I make this post in the wake of the recent policy reversal by the Malaysian government that requires adopted stateless children to the present of a passport in order to register for schooling. The specific issue of adopted children, cogent though it is in itself, brings forth the more general and much more important question of the state’s moral obligation to provide education to all children, stateless or otherwise, who live within its borders.

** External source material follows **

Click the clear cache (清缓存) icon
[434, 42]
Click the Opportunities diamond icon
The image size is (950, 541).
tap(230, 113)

I ask the following questions, as an Indian and as a Malaysian –
First I ask, in the context if the statelessness of many Indians in our country, how can any person of Indian identity, holding Malaysian citizenship, fight for equality for themselves, without first embracing the fundamental struggle of our fellows who were brought to British Malaya as indentured laborers in the colonial political economy and then abandoned as the nation achieved independence? Do Indian Malaysians not have to fight for a parity of citizenship amongst out own people before we have the moral standing to question the injustices purportedly meted out to us in a Malaysia dominated by Malays who have, no doubt set their own postcolonial colonial reclamations and interests above all else in the nation.
According to the current UNHCR website ” the Malaysian Indian Community has faced challenges related to identity documentation and confirmation of Malaysian citizenship for many years” and in the estimation of Malaysian NGO, the Development of Human Resources in Rural Areas (DHRRA), there were 12,400 established stateless persons residing in West Malaysia as of the end of December 2017. The UNHCR notes that the documentation problems faced by stateless communities that might best be addressed by the Malaysian government at a policy level. (As an aside, the Pakatan Harapan GE 14 election campaign seems to have been hollow and hypocritical, if not downright dishonest in this its claims and promises on this matter)

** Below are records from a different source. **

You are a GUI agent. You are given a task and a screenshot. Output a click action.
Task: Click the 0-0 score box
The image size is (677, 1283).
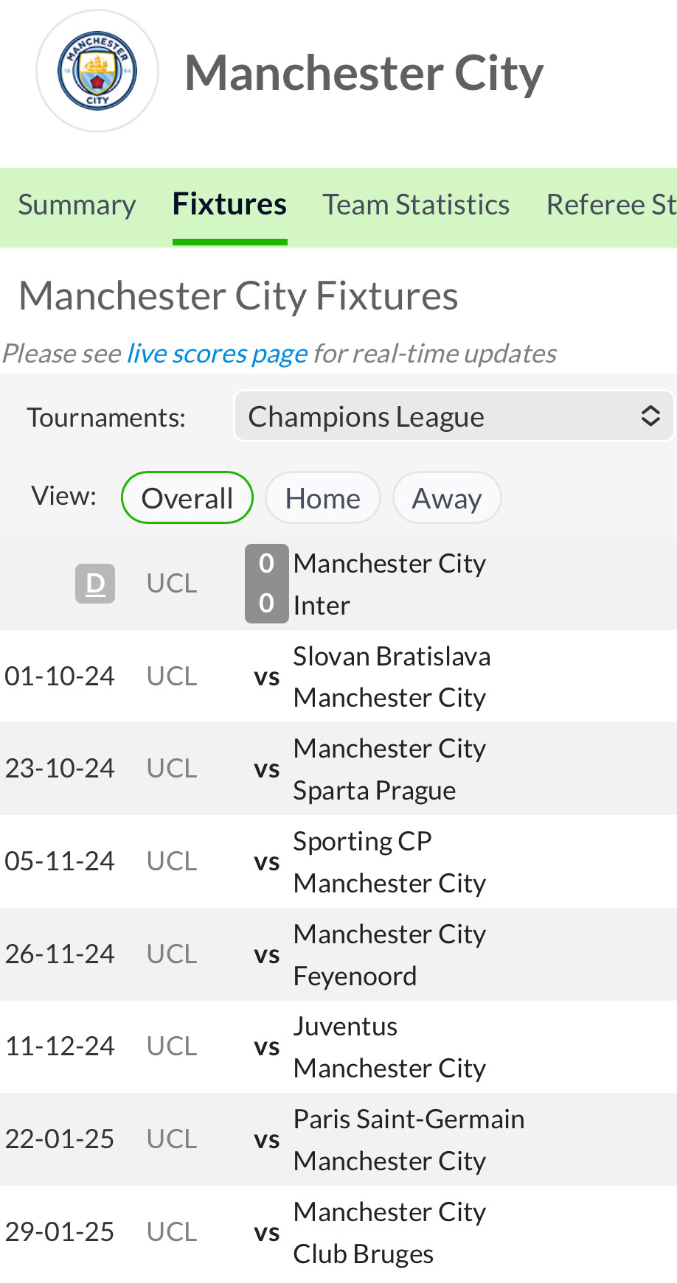266,584
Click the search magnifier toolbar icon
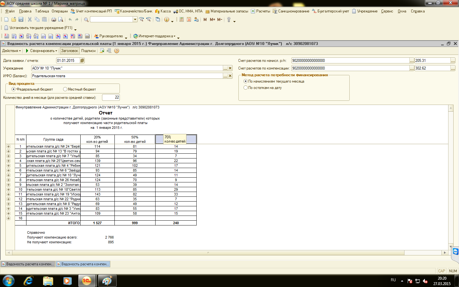The image size is (459, 287). 86,19
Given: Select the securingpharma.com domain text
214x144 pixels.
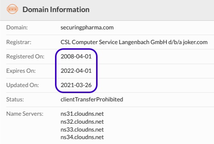Looking at the screenshot, I should pyautogui.click(x=87, y=28).
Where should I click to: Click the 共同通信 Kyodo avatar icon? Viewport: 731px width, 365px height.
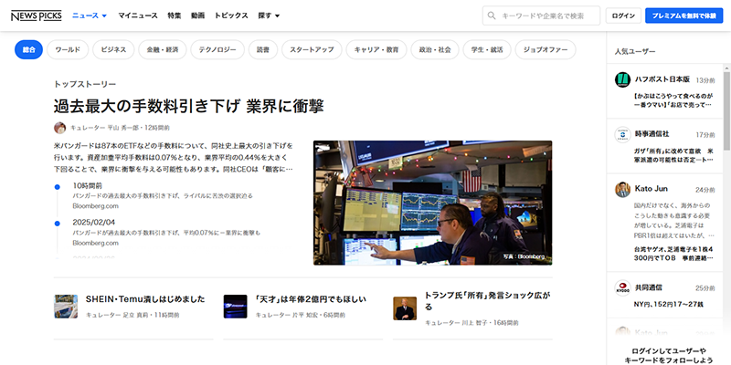[x=622, y=287]
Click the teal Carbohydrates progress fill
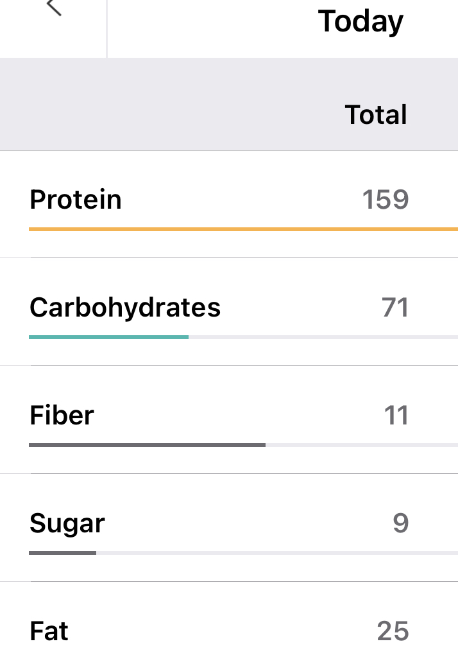The width and height of the screenshot is (458, 655). [x=108, y=336]
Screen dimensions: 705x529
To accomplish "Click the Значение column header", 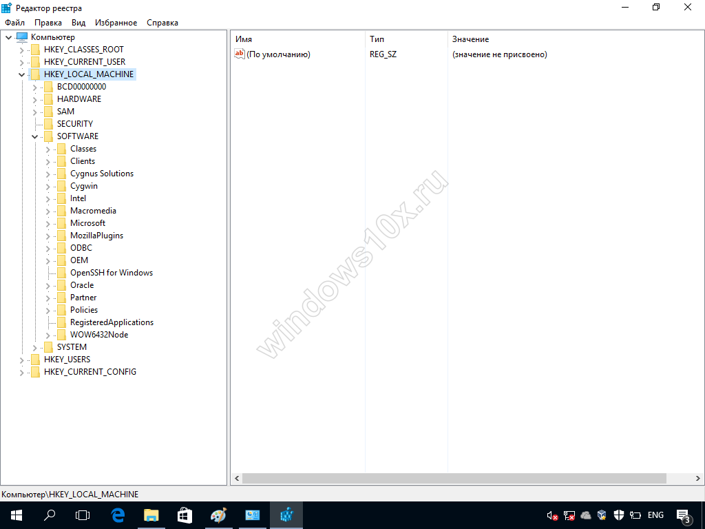I will [x=470, y=39].
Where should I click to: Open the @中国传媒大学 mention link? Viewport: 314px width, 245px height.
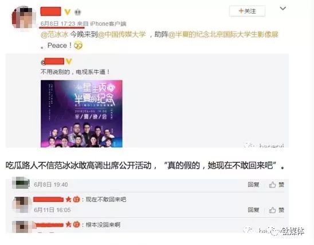[x=121, y=34]
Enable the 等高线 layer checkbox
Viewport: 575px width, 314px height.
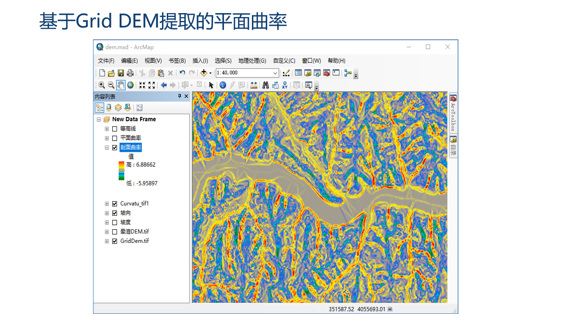115,129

Secondly, acknowledging that by no measure is the Indian community the only one facing the curse of statelessness, I ask, can any Malaysian meaningfully strive for anything else of moral worth in our nation, while accepting this denial of access to education to innocent children who are caught within its boarders, trapped in the administrative limbo of statelessness? Shame on Malaysian Indians when we cry louder about a lost Thaipusam holiday! Shame on all of us Malaysians who accept this situation!